WHY THIS MATTERS IN BRIEF
With more coral bleaching events becoming more common, and increasingly severe, conservations are struggling to preserve some of the world’s finest reefs.
A lot has changed since Fabien Cousteau’s grandfather Jacques started teaching about marine conservation in the 1950s, for a start we’re using hunter killer robots to kill invasive underwater species, like Lionfish and Crown of Thorns starfish, for a start. But sixty years of warming oceans, overfishing, and pollution have left today’s ocean ecosystems significantly damaged. The World Wildlife Fund estimates that one quarter of the world’s coral reefs, for example, are damaged beyond repair, and two thirds are under serious threat. Luckily Cousteau, who is a self-described techie, can advance conservation with tools his grandfather never dreamed of.

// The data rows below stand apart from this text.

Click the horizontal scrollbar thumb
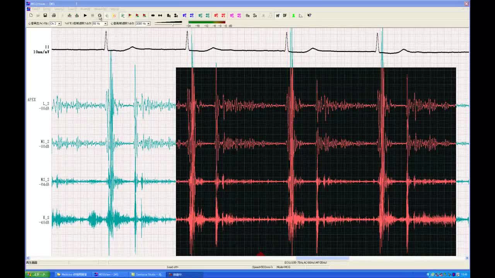click(x=323, y=258)
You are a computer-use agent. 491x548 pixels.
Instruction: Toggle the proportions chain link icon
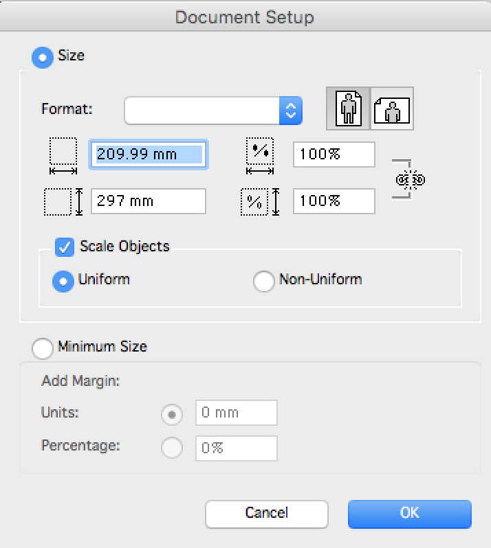tap(410, 180)
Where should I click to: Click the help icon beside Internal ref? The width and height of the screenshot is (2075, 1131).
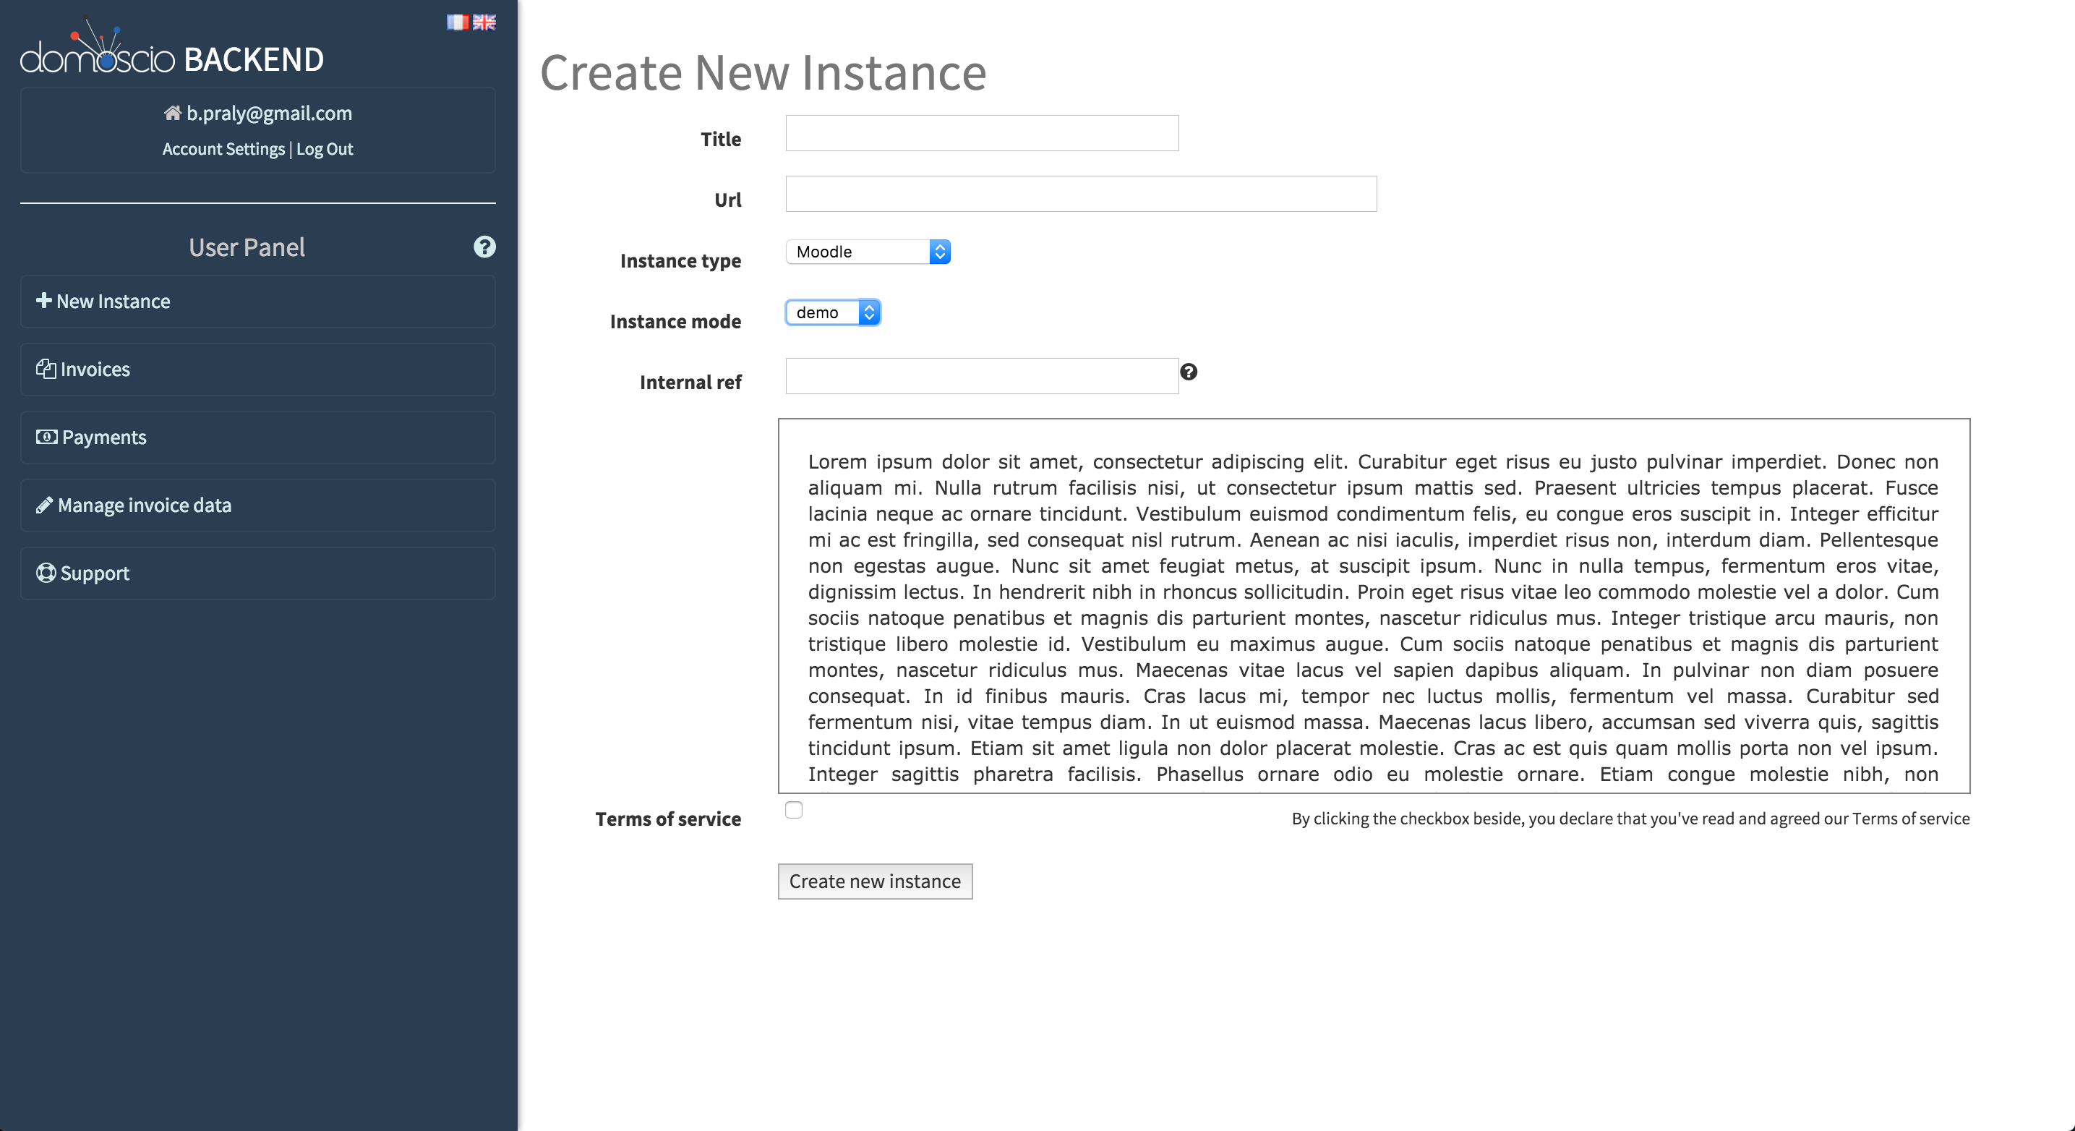point(1188,371)
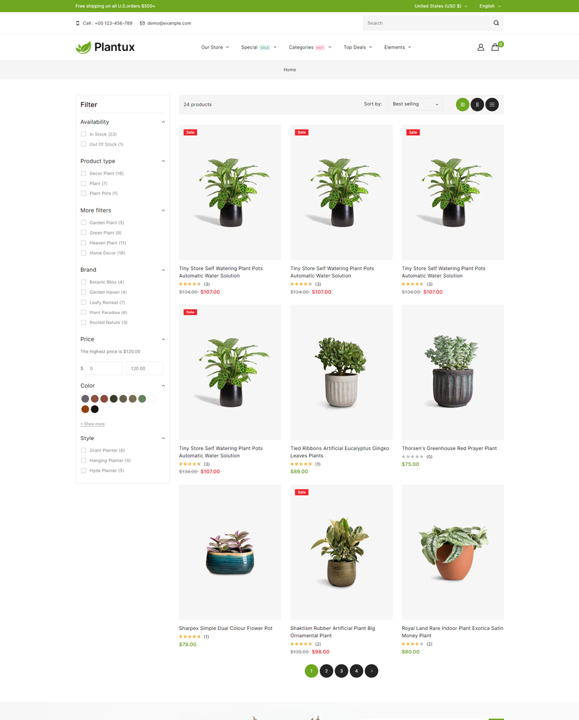Screen dimensions: 579x720
Task: Switch to two-column grid view
Action: 477,104
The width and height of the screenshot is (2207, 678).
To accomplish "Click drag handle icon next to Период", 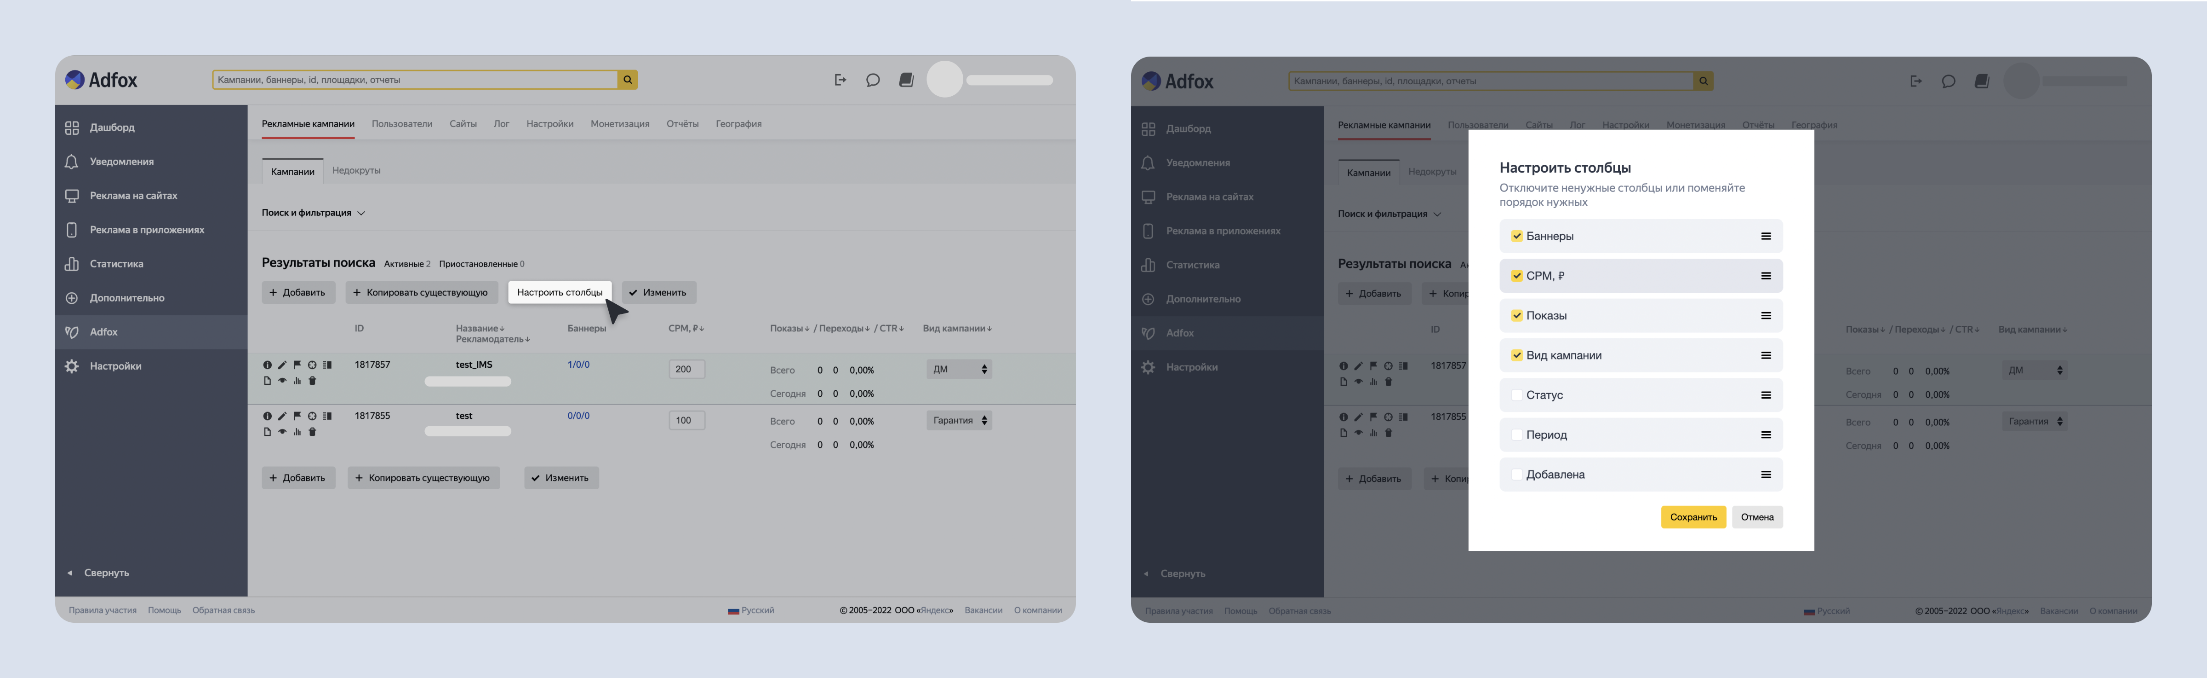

Inspired by advancements in 3D printing, Cousteau and a team of researchers from the Fabien Cousteau Ocean Learning Center, his non-profit that focuses on awareness, education, and research in ocean conservation, are experimenting with printing coral reefs as a method of rehabilitation. This winter a team of divers installed the first artificial reef on the ocean floor off Bonaire, a Caribbean island near Venezuela whose reefs are relatively healthy and well-protected – an ideal site for in situ tests.
In natural reefs, corals build up on stone “skeletons” of calcium carbonate, which have millions of nooks and crannies in their surface. Tiny organisms called polyps root in the pores of this stone, forming the colorful, fleshy organisms we picture in reefs. Polyps usually take root in old skeletons left behind by other reefs, or form their own over time – at a breakneck pace of one centimeter a year to one centimeter a century. Cousteau is printing more skeletons for them to live in, building new reefs much faster than usual – and attracting the fish, octopuses, and other animals that typically live there.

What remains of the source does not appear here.